_YOUR GOAL:_
Copy out every line of the records in which "width" can be found.

(Collected data)
┄┄┄┄┄┄

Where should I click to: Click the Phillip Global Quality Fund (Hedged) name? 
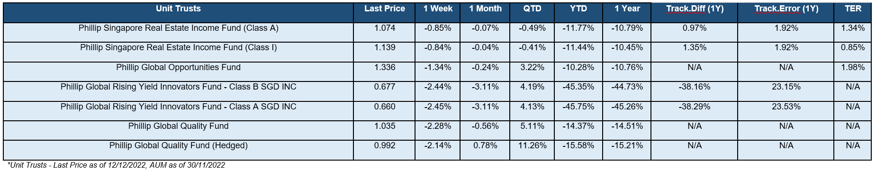pos(179,145)
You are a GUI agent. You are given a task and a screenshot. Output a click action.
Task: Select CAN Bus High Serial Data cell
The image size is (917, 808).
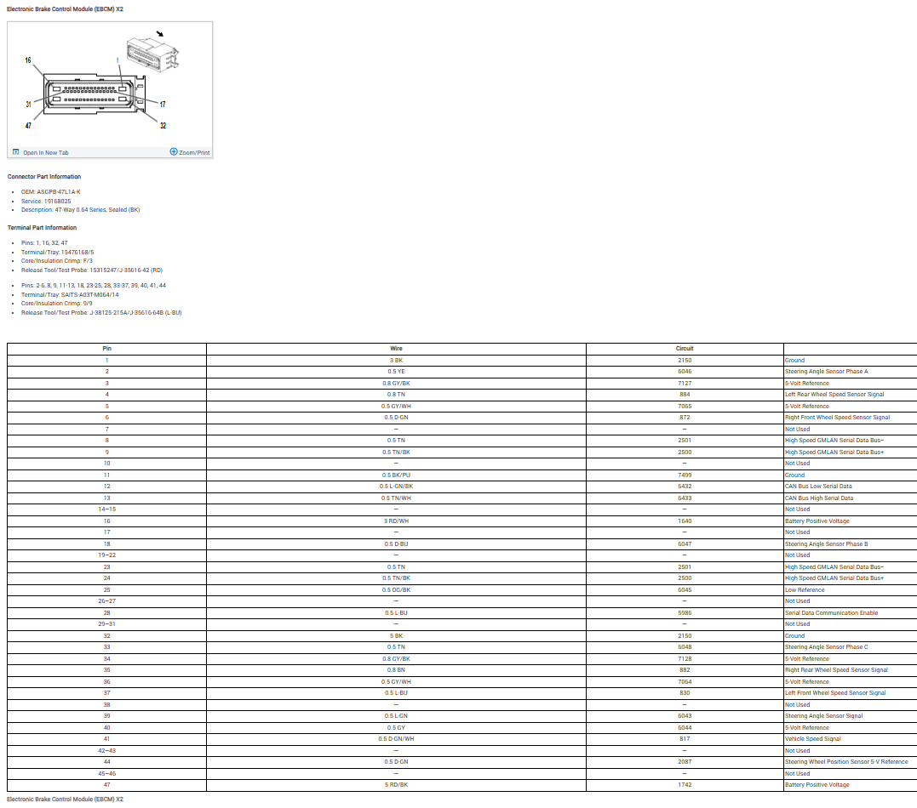point(818,498)
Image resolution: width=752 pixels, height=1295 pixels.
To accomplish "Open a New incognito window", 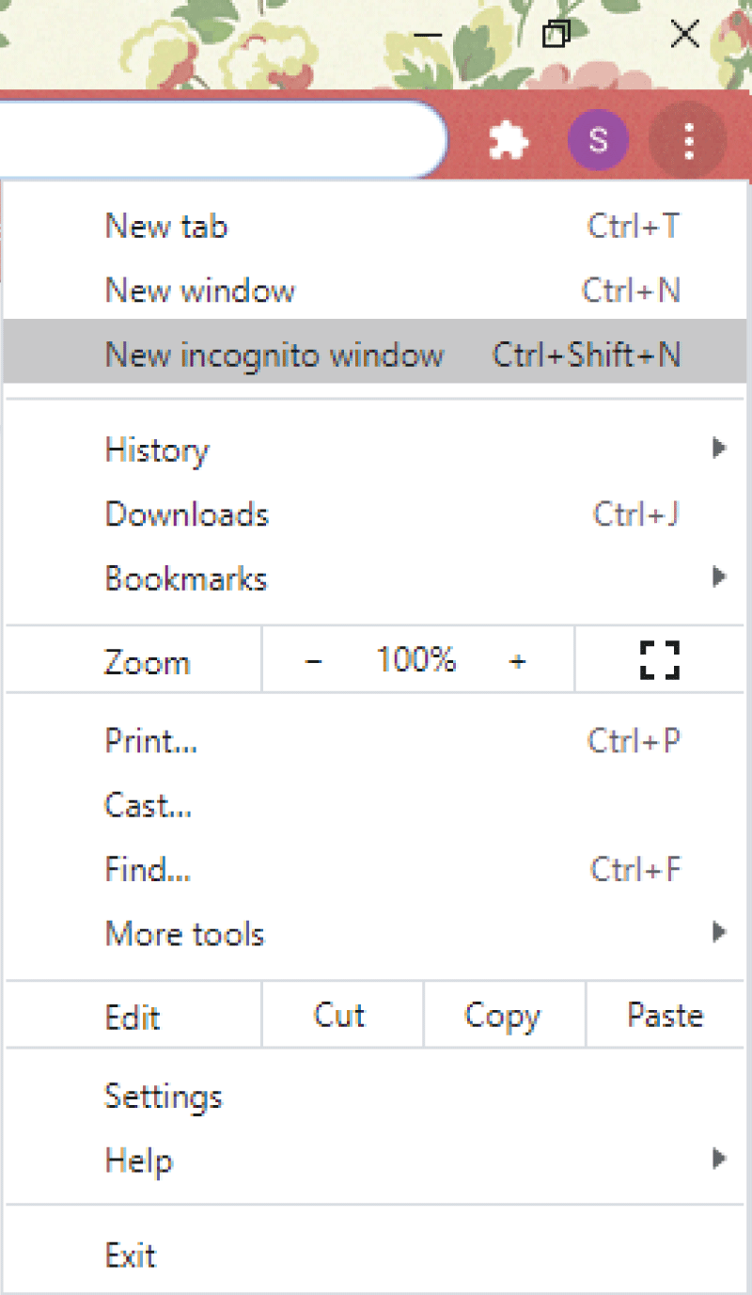I will pyautogui.click(x=376, y=353).
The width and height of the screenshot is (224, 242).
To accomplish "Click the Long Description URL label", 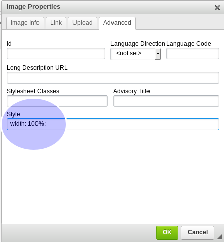I will point(37,68).
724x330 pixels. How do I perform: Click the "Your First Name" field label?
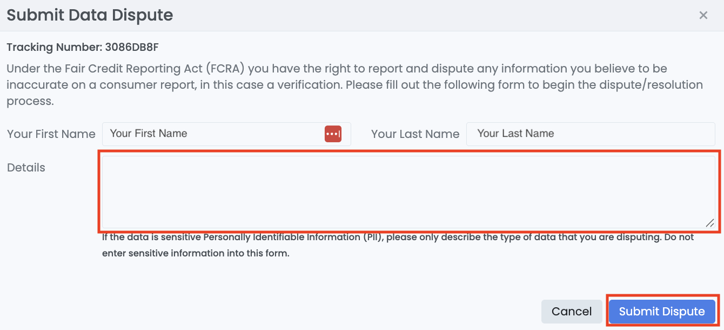pos(51,134)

┄┄┄┄┄┄

_EXERCISE RESULT:_
Image resolution: width=752 pixels, height=1295 pixels.
The width and height of the screenshot is (224, 242).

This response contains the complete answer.